Chronic Pain Treatment
At doses lower than those used for anesthesia, ketamine can relieve chronic pain, particularly nerve-related pain conditions. Because NMDA receptors play a key role in how the nervous system amplifies and sustains pain signals, blocking them can interrupt the cycle of chronic pain at its source. Ketamine has been studied in a wide range of conditions: complex regional pain syndrome, fibromyalgia, post-shingles nerve pain, spinal cord injury pain, phantom limb pain, chemotherapy-induced nerve damage, and chronic migraine, among others.
How long the pain relief lasts depends heavily on the treatment protocol. A single 30-minute infusion for fibromyalgia, for example, provided pain relief lasting only about 45 minutes.

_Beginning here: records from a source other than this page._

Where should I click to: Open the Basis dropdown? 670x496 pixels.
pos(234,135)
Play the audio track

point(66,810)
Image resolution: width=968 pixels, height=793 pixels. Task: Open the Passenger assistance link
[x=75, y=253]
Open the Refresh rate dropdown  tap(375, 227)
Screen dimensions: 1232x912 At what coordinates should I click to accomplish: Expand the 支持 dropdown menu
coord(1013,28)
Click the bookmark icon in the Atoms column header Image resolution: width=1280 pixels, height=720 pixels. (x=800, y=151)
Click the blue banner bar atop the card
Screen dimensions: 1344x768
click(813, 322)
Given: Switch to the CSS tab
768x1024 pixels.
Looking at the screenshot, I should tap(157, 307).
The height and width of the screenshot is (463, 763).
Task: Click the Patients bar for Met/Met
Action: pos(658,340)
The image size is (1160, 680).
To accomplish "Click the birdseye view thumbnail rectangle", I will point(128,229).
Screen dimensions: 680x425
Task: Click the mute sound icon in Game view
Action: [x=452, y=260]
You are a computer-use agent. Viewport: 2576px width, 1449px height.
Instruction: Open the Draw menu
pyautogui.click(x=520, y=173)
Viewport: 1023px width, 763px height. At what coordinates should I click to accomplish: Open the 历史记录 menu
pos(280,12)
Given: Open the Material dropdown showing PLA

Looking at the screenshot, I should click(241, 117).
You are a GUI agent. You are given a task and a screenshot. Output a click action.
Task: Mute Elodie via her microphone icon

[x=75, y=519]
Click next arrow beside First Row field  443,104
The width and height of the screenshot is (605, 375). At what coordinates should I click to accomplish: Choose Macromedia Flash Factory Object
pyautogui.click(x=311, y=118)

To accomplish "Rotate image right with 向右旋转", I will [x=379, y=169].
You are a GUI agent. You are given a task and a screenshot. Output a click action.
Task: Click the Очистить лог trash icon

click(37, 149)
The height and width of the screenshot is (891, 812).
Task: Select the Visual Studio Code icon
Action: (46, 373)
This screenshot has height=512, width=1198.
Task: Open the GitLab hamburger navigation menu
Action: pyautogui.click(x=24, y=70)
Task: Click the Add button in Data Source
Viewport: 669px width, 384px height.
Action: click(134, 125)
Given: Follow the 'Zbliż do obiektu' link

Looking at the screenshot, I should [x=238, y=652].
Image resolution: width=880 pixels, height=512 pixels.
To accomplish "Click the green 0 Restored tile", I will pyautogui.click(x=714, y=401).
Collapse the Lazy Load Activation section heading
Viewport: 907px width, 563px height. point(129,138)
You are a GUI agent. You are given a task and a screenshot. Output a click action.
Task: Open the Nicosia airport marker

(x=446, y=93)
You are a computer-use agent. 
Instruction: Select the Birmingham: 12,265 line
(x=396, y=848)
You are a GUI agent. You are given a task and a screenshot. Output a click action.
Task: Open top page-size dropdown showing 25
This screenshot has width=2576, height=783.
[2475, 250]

But longer infusion courses tell a different story. In patients with complex regional pain syndrome, a multi-day infusion protocol (about 100 hours total) produced pain relief lasting up to three months. A separate trial using four-hour daily infusions over 10 days showed similar extended benefits. The pattern is clear: longer or repeated treatments tend to produce more durable pain relief, though ketamine for chronic pain is generally reserved for patients who have not responded to standard therapies.
Side Effects and What to Expect
The most recognizable side effect of ketamine is dissociation, a feeling of being detached from your body or surroundings. In phase III clinical trials, 12.5% to 27.6% of patients reported dissociation, and fewer than 4% described it as severe. These symptoms peak around 40 minutes after administration and typically resolve within 90 minutes. In one study tracking 49 patients across multiple infusions, all dissociative symptoms dropped to “absent” within one hour of each infusion, with no lasting effects.
Other common short-term effects include dizziness, nausea, increased blood pressure, and a sense of unreality or unusual perceptions. Some people find the experience pleasant, others find it uncomfortable, but the effects are consistently short-lived. Importantly, dissociative symptoms tend to become less intense with repeated treatments, meaning the first session is usually the most noticeable.
Legal Status in the United States
Ketamine became a Schedule III controlled substance under the Controlled Substances Act in 1999. This classification means it has accepted medical uses but also a recognized potential for misuse. It sits in the same scheduling tier as drugs like testosterone and certain codeine preparations, lower than Schedule II drugs like oxycodone but still regulated. Ketamine is approved as an injectable anesthetic for both humans and animals, and clinicians can legally prescribe it off-label for depression and pain at their medical judgment, separate from the FDA-approved esketamine nasal spray.
The off-label landscape has led to a rapid expansion of ketamine clinics across the country, where intravenous or other forms of ketamine are administered for mood disorders and pain outside of the Spravato program. These clinics operate under standard medical practice rules rather than the restricted certification program required for esketamine, which means oversight, protocols, and patient monitoring can vary significantly from one clinic to the next.